Work instruction: From the entries below, copy exactly the lines from the one that contains "This screenshot has width=1237, height=808." through the one that contains "You are a computer-use", both included, and only those.

═════ Records provided

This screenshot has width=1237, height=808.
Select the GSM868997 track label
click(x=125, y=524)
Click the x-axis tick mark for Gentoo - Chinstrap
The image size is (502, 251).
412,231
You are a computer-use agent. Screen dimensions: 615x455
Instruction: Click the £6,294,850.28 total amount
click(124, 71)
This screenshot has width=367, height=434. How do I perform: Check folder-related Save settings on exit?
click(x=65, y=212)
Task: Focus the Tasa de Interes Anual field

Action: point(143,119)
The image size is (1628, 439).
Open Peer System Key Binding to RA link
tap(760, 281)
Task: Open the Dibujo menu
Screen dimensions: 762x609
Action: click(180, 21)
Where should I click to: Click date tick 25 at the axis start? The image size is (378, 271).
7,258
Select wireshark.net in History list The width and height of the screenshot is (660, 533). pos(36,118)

══════════
═════ Records provided

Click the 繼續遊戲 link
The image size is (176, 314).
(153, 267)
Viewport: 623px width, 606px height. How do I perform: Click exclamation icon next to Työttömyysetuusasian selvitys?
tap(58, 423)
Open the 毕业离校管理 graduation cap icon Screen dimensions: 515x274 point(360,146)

══════════
═════ Records provided

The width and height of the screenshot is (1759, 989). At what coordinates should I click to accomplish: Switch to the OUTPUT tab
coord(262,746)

══════════

Answer box:
This screenshot has width=1237, height=808.
Select the GSM868997 track label
click(x=125, y=524)
Click the x-axis tick mark for Gentoo - Chinstrap
The image size is (502, 251).
412,231
You are a computer-use agent. Screen dimensions: 615x455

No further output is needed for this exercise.